On the technology front, you’ve pointed to the growing attention fraudsters are giving to fintechs and the emerging industry of mobile-first banks. What are the vulnerabilities here and what can fintechs and neobanks do to fix them? 

Rivner: The mobile transformation in the financial sector is not evenly spread geographically. In Europe and Asia, mobile-only banks, payment apps and fintech are old news. In North America, the revolution is much more recent, and revolutions are always the best drivers for financial crime. Many U.S. banks offer Zelle, a peer-to-peer payment service, only through mobile apps and not yet via online banking. Additionally, the number of mobile-only financial services, loan providers and other fintechs is skyrocketing.

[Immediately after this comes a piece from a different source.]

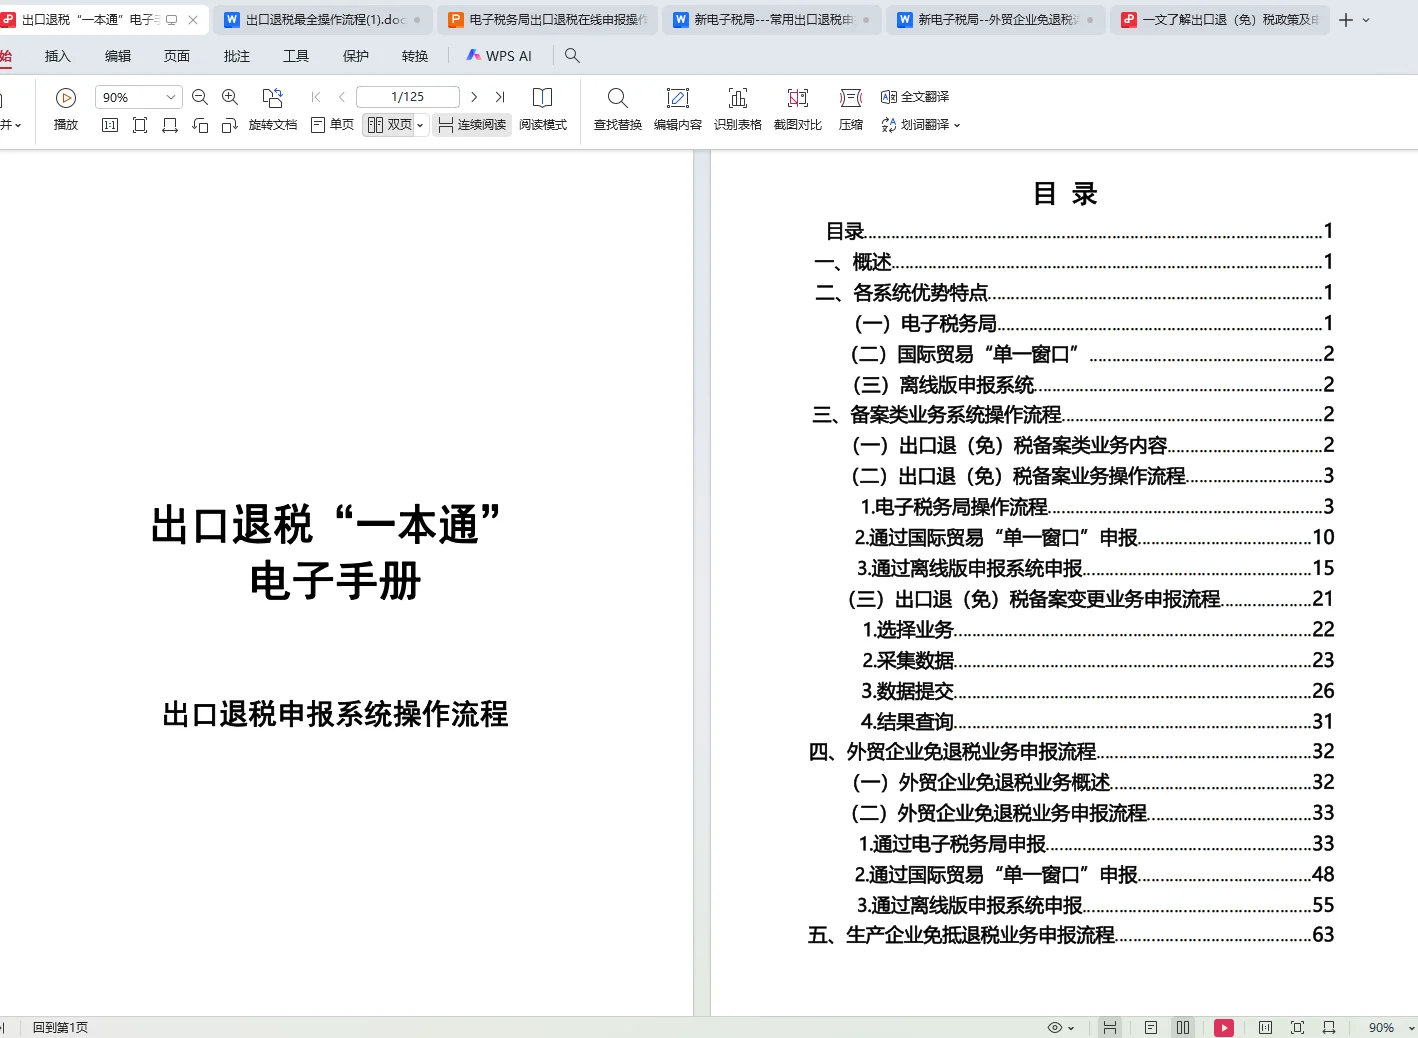Open the 划词翻译 translation dropdown
Image resolution: width=1418 pixels, height=1038 pixels.
(956, 124)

Crime rings that have focused their online fraud strategy solely on web applications have to adapt fast. Expect to see heavy showers of Mobile RATs and help desk scams, mobile-focused social engineering, mobile overlay malware, rogue apps, mobile emulators and other nasty fraud schemes. Fintechs and neobanks use a risk-based approach in which passive, frictionless device and behavioral biometric controls trigger active biometric controls in case of an anomaly.

You’ve said that one interesting development in fraud technology is the greater role they are playing in “trust and safety.” What do you mean by this and why is it happening now? 

Rivner: The banking industry has been using advanced device and behavior analysis to fight fraud, but those technologies are also poised to play a major role in trust and safety. The problem is not stopping cyber criminals, but rather identifying genuine end-users who misuse the system, circumvent controls, gain unfair advantage over other end-users in, say, a marketplace or a gaming site, and generally breach trust and safety controls.

The global pandemic accelerated digital transformation and exposed many of these risks. For example, remote workers who have been vetted and background checked can share their accounts with others who haven’t so they can punch in more hours, creating new security exposures for the company that employs those workers. Once something like this happens, a company can lose things that are sometimes more important than actual money: accountability, fairness, trust and reputation.